There is another picture to paint and it is a dog that doesn’t want to work in his yard. When I try to use him to brace while I pick poo, it’s HIS poo, but fine. Then when we go out for the final walk of the night wants to play in his yard and will not come until he is damn good and ready. I tried and could not get him to come without a stuffie. Lauri and I finally got him inside after I was damp, dirty and so upset that I was seeing red. This is a night that I got the “I told you so…” treatment and neither of us slept. I was mad at her, I was mad at Casper, and I was furious with myself because in reality the entire event was something I had created. This could be horrible, horrible news and if I don’t do something I could lose my service partner, and if we string enough sleepless nights together Lauri too; but like I said in the beginning I love both of them too much to allow that ridiculousness.

So, epic fail, now what? Now we look at what we know. We know Casper really does know his job, he wants to do his job, and we work well together. We also know that I stopped listening, I stopped seeing, and I needed to change. That ought to be enough to make the machine function so I set out to get us all back. I put cookies in my pocket, a lead and correction collar on Bubba, and went outside. We one step crawled around the yard. We one step crawled down the driveway and up the street to the corner and back. We worked quickly at exhausting the treats in my pocket. We proved he will in fact work in his yard. In the days since I always keep a supply of treats in my pocket and a calm demeanor. I can now call him in (off lead) from the yard at will with a happy tone and a treat. If I do need him in immediately, he will happily do his ‘business’ on a long lead and come back in. Yes, he gets a treat every time now. (Editor’s Note: It only took a day or two to get back on track. They both know what they are doing, but just got lazy.)
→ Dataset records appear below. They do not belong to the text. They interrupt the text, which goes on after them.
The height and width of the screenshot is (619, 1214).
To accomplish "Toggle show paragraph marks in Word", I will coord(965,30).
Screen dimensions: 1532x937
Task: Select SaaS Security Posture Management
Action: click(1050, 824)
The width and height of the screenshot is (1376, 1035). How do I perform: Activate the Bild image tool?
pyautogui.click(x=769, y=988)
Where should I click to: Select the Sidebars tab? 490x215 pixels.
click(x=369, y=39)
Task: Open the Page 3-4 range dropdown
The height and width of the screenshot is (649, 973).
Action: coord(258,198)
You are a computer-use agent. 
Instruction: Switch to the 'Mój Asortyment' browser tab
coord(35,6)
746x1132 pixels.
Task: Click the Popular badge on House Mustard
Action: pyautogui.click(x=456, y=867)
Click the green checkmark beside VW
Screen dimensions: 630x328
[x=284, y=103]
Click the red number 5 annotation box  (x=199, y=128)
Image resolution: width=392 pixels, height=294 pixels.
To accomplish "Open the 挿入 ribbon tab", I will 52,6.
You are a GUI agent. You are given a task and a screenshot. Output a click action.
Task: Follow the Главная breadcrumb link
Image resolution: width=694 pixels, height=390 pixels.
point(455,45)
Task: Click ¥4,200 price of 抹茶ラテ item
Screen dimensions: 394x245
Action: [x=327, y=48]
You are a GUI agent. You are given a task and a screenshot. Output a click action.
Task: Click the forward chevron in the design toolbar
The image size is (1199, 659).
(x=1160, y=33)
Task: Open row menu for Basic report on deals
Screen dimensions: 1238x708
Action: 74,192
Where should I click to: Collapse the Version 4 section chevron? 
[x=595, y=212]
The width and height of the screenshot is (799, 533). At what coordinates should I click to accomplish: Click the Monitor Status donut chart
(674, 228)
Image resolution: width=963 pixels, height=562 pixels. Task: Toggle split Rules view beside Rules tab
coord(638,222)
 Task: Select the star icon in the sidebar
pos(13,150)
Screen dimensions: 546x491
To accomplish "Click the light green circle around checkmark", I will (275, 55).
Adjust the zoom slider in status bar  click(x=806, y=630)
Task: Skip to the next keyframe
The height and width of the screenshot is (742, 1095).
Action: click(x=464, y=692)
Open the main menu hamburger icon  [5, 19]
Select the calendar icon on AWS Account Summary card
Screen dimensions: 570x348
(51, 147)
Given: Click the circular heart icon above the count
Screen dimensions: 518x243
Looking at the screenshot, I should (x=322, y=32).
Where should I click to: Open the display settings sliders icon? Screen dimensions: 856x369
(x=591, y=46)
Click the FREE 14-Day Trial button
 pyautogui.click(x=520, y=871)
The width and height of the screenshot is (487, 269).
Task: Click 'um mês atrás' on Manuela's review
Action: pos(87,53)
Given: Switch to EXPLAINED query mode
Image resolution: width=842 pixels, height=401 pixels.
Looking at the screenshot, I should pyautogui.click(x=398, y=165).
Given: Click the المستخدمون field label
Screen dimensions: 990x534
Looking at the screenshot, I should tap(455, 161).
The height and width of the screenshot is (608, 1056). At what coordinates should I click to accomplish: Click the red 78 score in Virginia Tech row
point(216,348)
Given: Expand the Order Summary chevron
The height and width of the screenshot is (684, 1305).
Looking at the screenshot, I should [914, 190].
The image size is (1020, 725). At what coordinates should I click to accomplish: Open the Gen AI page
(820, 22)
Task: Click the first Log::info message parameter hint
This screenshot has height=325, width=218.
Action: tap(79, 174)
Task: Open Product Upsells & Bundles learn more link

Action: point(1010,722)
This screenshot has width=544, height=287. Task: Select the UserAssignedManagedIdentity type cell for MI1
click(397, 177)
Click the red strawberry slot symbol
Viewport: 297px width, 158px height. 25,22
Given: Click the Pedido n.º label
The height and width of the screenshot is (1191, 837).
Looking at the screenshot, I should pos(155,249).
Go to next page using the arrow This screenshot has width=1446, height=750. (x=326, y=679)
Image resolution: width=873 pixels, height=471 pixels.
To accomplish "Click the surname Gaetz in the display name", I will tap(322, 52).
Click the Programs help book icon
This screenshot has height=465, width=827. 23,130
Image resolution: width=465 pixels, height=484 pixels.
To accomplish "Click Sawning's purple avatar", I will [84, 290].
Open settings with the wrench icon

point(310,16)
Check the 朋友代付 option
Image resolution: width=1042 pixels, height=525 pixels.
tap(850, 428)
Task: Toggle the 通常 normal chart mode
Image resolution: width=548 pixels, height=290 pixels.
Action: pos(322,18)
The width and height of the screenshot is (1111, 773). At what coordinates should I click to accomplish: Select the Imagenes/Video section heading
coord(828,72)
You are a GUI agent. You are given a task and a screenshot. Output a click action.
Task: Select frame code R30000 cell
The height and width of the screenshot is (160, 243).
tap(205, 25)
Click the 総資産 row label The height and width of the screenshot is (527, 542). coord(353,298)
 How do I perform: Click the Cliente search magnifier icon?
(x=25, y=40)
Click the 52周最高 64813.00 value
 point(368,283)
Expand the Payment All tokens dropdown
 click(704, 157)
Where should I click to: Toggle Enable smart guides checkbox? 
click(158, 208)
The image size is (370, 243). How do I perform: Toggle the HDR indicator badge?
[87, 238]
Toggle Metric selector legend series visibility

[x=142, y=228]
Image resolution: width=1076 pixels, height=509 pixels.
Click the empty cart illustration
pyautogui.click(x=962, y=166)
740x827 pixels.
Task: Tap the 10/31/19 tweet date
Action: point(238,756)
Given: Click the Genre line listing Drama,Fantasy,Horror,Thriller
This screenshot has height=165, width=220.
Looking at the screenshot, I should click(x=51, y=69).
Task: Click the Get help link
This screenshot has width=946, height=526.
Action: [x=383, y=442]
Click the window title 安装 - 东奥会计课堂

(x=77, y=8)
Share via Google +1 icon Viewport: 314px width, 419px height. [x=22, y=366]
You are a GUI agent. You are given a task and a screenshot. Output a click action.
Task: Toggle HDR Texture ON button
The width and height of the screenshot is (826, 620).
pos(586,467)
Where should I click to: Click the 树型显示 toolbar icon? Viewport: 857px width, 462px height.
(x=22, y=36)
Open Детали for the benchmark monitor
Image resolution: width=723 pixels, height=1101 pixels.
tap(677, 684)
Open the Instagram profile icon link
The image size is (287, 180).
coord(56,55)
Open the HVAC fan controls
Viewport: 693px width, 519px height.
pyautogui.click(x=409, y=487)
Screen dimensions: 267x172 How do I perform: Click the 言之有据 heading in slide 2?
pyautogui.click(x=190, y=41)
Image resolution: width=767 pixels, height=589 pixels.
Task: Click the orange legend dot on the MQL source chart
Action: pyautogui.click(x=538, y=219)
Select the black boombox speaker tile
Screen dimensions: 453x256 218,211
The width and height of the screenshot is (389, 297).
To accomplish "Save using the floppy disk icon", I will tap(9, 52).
The next test was to take this show back in public. To do this I tried the Leanlix treat stick (…that Lauri bought us to start recall training in the yard and I so famously ignored weeks before.) Lauri and I dropped the girls off with their grandparents and we decided it was a beautiful day to visit the Philbrook Museum of Art. We walked indoors and out. We worked up and down stairs with no rails, past Koi ponds, past other visitors. We even worked past a garden cat who wanted to make sure Casper knew he was the boss. We worked and I treated each success with a beefy lick. (I think Casper may want to write about Philbrook too, so I won’t steal his thunder.) The day, and Casper, was perfect in every way.

I have learned what Casper was teaching. He taught me to not take the little things for granted. Just because someone is your friend it does not mean it’s alright not to thank them for their help. Friends and family don’t have to be there for you when you get angry and thoughtless. In Casper’s case cookies and treats and letting him know I value him by working together as often as possible.  In Lauri’s case, letting her know I value her by actually listening and taking the advice that she, and others give, rather than just hearing the words. Just because I didn’t want to hear her doesn’t make what she had to share was wrong. (I knew damn well she was right, and I was just being a brat.) (Editor’s Note: He totally was. We have RARELY fought. He is usually the most thoughtful man on the planet. I hesitate to ever yell at him or boss him around, but he needed it!) Please don’t make the mistakes I made and not pay attention. Your well-being may be on the line. Now it’s just about time that I refill my pocket and take a drive or a walk and see what I’m looking at, hear what I’m listening to, and be grateful for what crosses my path. If I can do these things there is no possible outcome but success.